According to aides familiar with the matter, senior administration officials informed McConnell over the weekend that the United States would be unable to provide Ukraine with aid for the next 45 days unless additional funding was included in the continuing resolution.

Supporters of adding Ukraine aid to the continuing resolution express their concern regarding the potential message it may send to Russian President Vladimir Putin if the aid is not included.

According to Senator Mark Warner (D-VA), he is perplexed by the apparent inconsistency among individuals who initially expressed support for Ukraine but now advocate for the current House version. The action not only results in the isolation of Ukraine, but also hinders the transfer authority.

The Senate Democrats have announced their intention to initiate the process of advancing a supplementary funding package for Ukraine in the upcoming week.

Senate Majority Leader Chuck Schumer (D-NY) has announced that he and Leader McConnell have reached an agreement to persist in their efforts to secure additional economic and security aid for Ukraine.

After a recent meeting of Senate Democrats, Senator Richard Blumenthal, a Democrat from Connecticut, expressed uncertainty regarding the means by which additional funding will be obtained.

The speaker expressed their commitment to ensuring the continuous provision of aid to Ukraine.

After President Biden signs the legislation, it grants both chambers of Congress additional flexibility to engage in negotiations and successfully pass their 12 appropriations bills.

Prior to the August recess, the Senate Appropriations Committee granted approval to all 12 bills, aligning them with the predetermined limits established in the debt ceiling agreement negotiated by President Joe Biden and House Speaker Kevin McCarthy (R-CA).
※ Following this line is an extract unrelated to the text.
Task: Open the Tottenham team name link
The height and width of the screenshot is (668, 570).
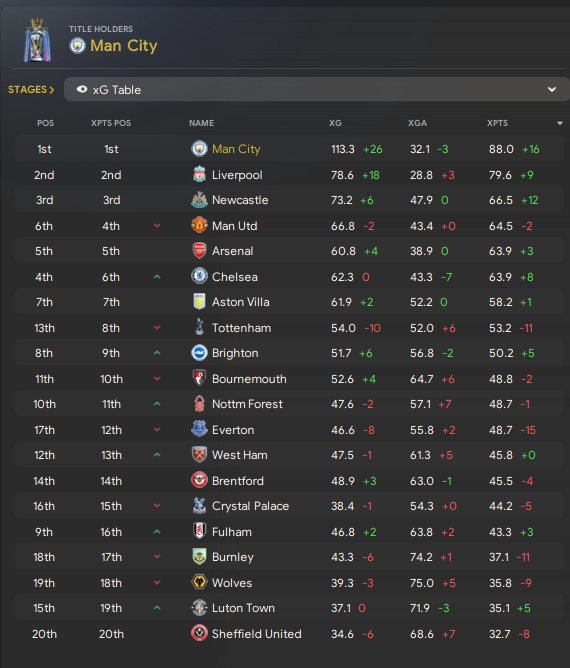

The agreement sets a specific cap on the total amount of national security spending for fiscal year 2024, which is $886 billion. This represents an approximate 3% increase compared to the current levels of spending. In fiscal year 2025, there is a proposed cap on defense spending at $895 billion. This represents a 1% increase compared to the previous year.


The Senate recently encountered a setback when it was unable to secure enough votes to pass a procedural vote on a comprehensive spending bill. This bill aimed to allocate funds for various government departments, including Agriculture, Transportation, Housing and Urban Development, Veterans Affairs, and military construction. Notably, key Republicans voted against the measure, as they sought additional time to negotiate and reach a mutually agreeable deal.

The vote on the attempt to change Senate rules to keep the minibus together was largely divided along party lines. Republicans voted against limiting debate, while the intention was to ensure that everyone was on board with the process before proceeding with amendments.